Statistical Overview
- Model scores from NER and alias matching are model-estimated probabilities/likelihoods, not guaranteed frequentist probabilities; treat them as confidence signals.
- Thresholds set the operating point on the precision–recall curve; you should report both and select thresholds with validation data.
- If you blend signals (title hit, body mentions, proximity, symbol presence) via a weighted sum, state it as a heuristic composite unless weights are learned; optionally fit weights by logistic regression on a labeled subset.
- Takeaway: precise ticker attribution is a prerequisite for company-level features and is supported by recent work on extracting structured insights from raw articles.
Code Snippet
from utils.ticker_matcher import TickerMatcher
matcher = TickerMatcher()
article_title = "Apple Inc. announces new product launch"
article_content = "The new iPhone is expected to boost AAPL's revenue."
attributions = matcher.process_article(title=article_title, content=article_content)
for attr in attributions:
print(f"Ticker: {attr.ticker}, Relevance: {attr.relevance_score}")
Academic Reference
Loughran & McDonald (2011) highlight the need for domain-specific entity recognition in financial text to improve attribution accuracy.
3. Targeted Sentiment Analysis
Methodology
Apply FinBERT to analyze headline sentiment and sentence-level sentiment for ticker mentions, blending scores with calibrated confidence weighting.
Statistical Overview
- FinBERT (finance-adapted) is appropriate for domain text; compute sentiment at the sentence(s) mentioning the target ticker to avoid cross-talk.
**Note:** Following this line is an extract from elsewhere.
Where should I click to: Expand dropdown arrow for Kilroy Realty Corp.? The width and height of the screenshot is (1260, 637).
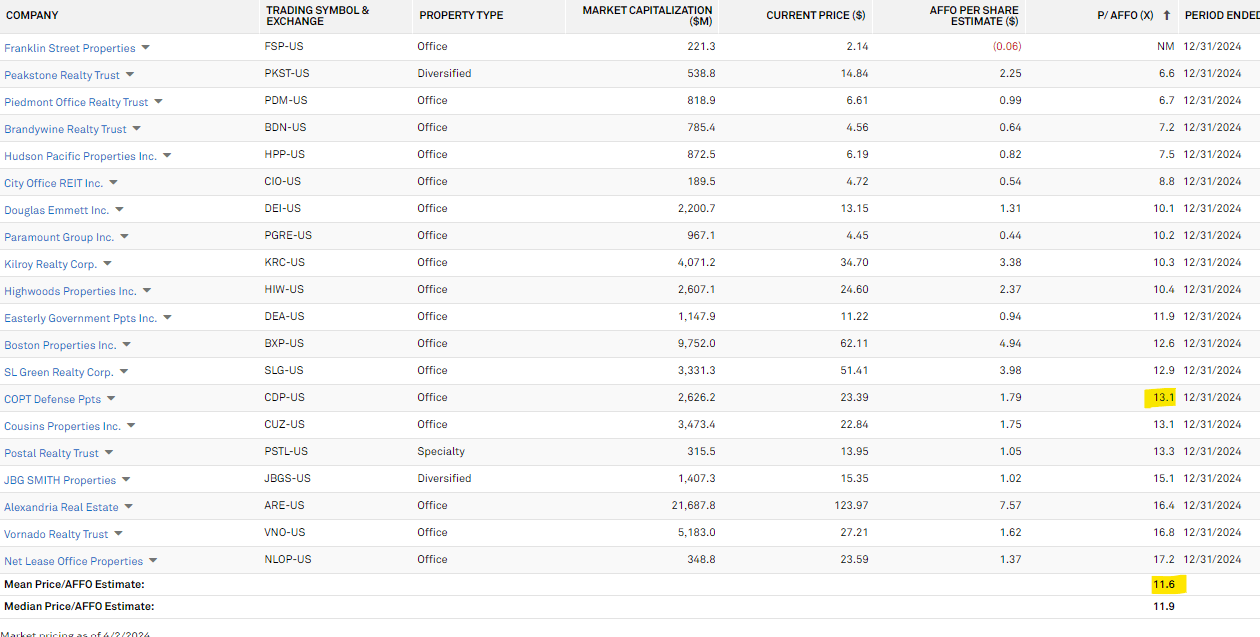pyautogui.click(x=107, y=264)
- Empirical evidence suggests body/content sentiment tends to be more informative than headlines. <- This feature will be incorporated in the next phase - currently it’s mostly focused on headlines.
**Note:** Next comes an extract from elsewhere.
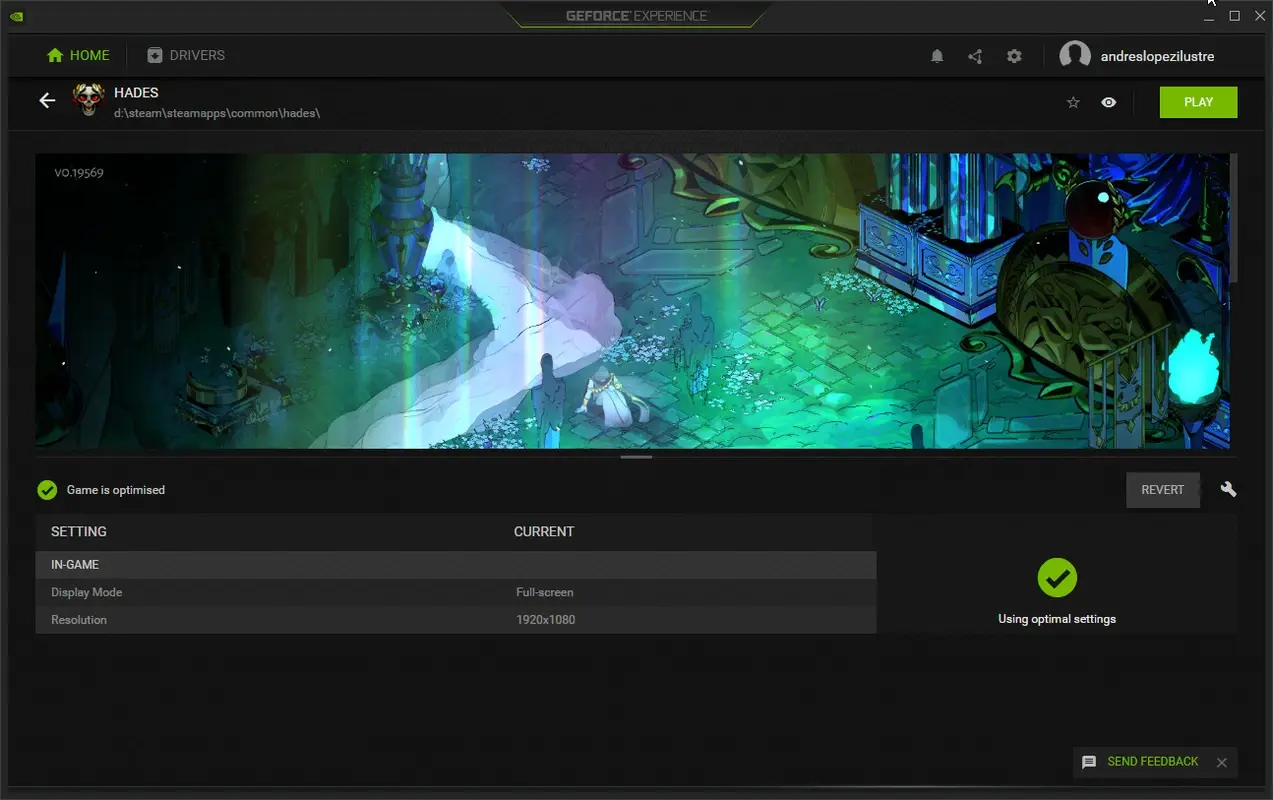Image resolution: width=1273 pixels, height=800 pixels.
Task: Click the feedback chat icon on SEND FEEDBACK
Action: pyautogui.click(x=1089, y=762)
- If you use “confidence” (softmax probability) as a weight, note that neural confidences are often miscalibrated; adopt temperature scaling or isotonic regression on a validation set before using them as reliability weights. <- Not fully tested within the current setup. Still working on it.
- Takeaway: target-aware sentiment + calibrated confidence yields a more defensible numerical feature than headline-only polarity.
Code Snippet
from data.sentiment_analyzer import FinBERTSentimentAnalyzer
analyzer = FinBERTSentimentAnalyzer("ProsusAI/finbert")
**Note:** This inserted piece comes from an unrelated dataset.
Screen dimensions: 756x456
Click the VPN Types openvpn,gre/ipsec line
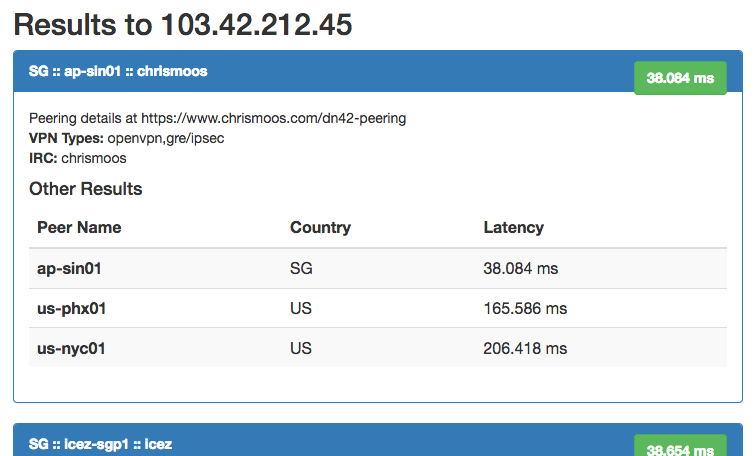pyautogui.click(x=126, y=138)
headline = "Apple shares soar after record iPhone sales"
sentiment = analyzer.analyze_headline_sentiment(headline)
print(f"Sentiment score: {sentiment.sentiment_score}, Confidence: {sentiment.confidence}")
Academic Reference
Ke et al. (2019) demonstrate that targeted, fine-grained sentiment analysis outperforms headline-only approaches in forecasting stock returns.
4. XGBoost Forecasting
Methodology
Train an XGBoost regression model on engineered features including NLP signals to predict next-day stock returns.
Statistical Overview
- XGBoost fits trees to residuals under a specified loss (e.g., squared error), with shrinkage, subsampling, and depth constraints acting as regularizers that reduce overfitting.
- Sample weights re-weight the empirical risk; using higher weights for “high-confidence” news can help if and only if confidence correlates with label accuracy (hence the calibration step above).
- Takeaway: calibrated, high-quality features + regularized boosting can provide competitive baselines in financial prediction tasks.
Code Snippet
from models.xgb_forecaster import XGBoostForecaster
import numpy as np
forecaster = XGBoostForecaster()
X_sample = np.random.rand(1, 22) # Example feature vector with 22 features
prediction = forecaster.predict(X_sample)
print(f"Predicted return: {prediction[0]:.4f}")
Academic Reference
Ke et al. (2019) validate gradient boosting methods combining textual and numeric features for superior return prediction.
Limitations & Validity Checks
Potential Risks
- Look-ahead bias: Ensure that news ingestion timestamps precede market data cutoffs.
- Data leakage: Prevent overlap between training and validation via careful temporal splits.
- Duplicate handling thresholds: Verify that aggressive deduplication doesn’t remove distinct but related stories.
- Confidence calibration: Uncalibrated confidences can mislead weighting schemes; validate with held-out sets.